▸ Try it:
Only an exact repetition of every entry counts as the answer.
Top of Records
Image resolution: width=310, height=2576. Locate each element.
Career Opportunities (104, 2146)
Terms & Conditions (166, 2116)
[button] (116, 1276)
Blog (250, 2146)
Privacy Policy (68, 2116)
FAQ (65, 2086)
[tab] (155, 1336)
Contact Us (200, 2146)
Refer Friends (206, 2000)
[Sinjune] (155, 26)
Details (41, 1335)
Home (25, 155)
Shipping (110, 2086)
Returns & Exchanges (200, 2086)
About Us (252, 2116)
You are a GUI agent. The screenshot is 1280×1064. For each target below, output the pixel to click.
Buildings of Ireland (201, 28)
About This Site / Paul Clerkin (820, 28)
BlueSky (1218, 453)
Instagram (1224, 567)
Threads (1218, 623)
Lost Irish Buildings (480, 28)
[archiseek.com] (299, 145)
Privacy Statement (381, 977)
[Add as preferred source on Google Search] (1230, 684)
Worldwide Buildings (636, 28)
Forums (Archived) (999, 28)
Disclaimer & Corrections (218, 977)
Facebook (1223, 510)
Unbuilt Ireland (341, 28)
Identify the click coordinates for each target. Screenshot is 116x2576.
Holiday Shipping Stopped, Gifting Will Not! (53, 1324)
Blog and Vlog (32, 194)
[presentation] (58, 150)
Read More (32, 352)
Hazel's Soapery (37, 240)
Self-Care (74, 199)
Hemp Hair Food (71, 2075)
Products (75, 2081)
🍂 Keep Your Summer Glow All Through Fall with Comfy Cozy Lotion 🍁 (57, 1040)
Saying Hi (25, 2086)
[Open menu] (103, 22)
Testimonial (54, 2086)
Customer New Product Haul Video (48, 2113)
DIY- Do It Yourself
Bottom of Records
▸ Answer:
Image resolution: width=310, height=2576. Locate each element.
Career Opportunities (104, 2146)
Terms & Conditions (166, 2116)
[button] (116, 1276)
Blog (250, 2146)
Privacy Policy (68, 2116)
FAQ (65, 2086)
[tab] (155, 1336)
Contact Us (200, 2146)
Refer Friends (206, 2000)
[Sinjune] (155, 26)
Details (41, 1335)
Home (25, 155)
Shipping (110, 2086)
Returns & Exchanges (200, 2086)
About Us (252, 2116)
You are a GUI agent. The screenshot is 1280×1064. For each target below, output the pixel to click.
Buildings of Ireland (201, 28)
About This Site / Paul Clerkin (820, 28)
BlueSky (1218, 453)
Instagram (1224, 567)
Threads (1218, 623)
Lost Irish Buildings (480, 28)
[archiseek.com] (299, 145)
Privacy Statement (381, 977)
[Add as preferred source on Google Search] (1230, 684)
Worldwide Buildings (636, 28)
Forums (Archived) (999, 28)
Disclaimer & Corrections (218, 977)
Facebook (1223, 510)
Unbuilt Ireland (341, 28)
Identify the click coordinates for each target. Screenshot is 116x2576.
Holiday Shipping Stopped, Gifting Will Not! (53, 1324)
Blog and Vlog (32, 194)
[presentation] (58, 150)
Read More (32, 352)
Hazel's Soapery (37, 240)
Self-Care (74, 199)
Hemp Hair Food (71, 2075)
Products (75, 2081)
🍂 Keep Your Summer Glow All Through Fall with Comfy Cozy Lotion 🍁 (57, 1040)
Saying Hi (25, 2086)
[Open menu] (103, 22)
Testimonial (54, 2086)
Customer New Product Haul Video (48, 2113)
DIY- Do It Yourself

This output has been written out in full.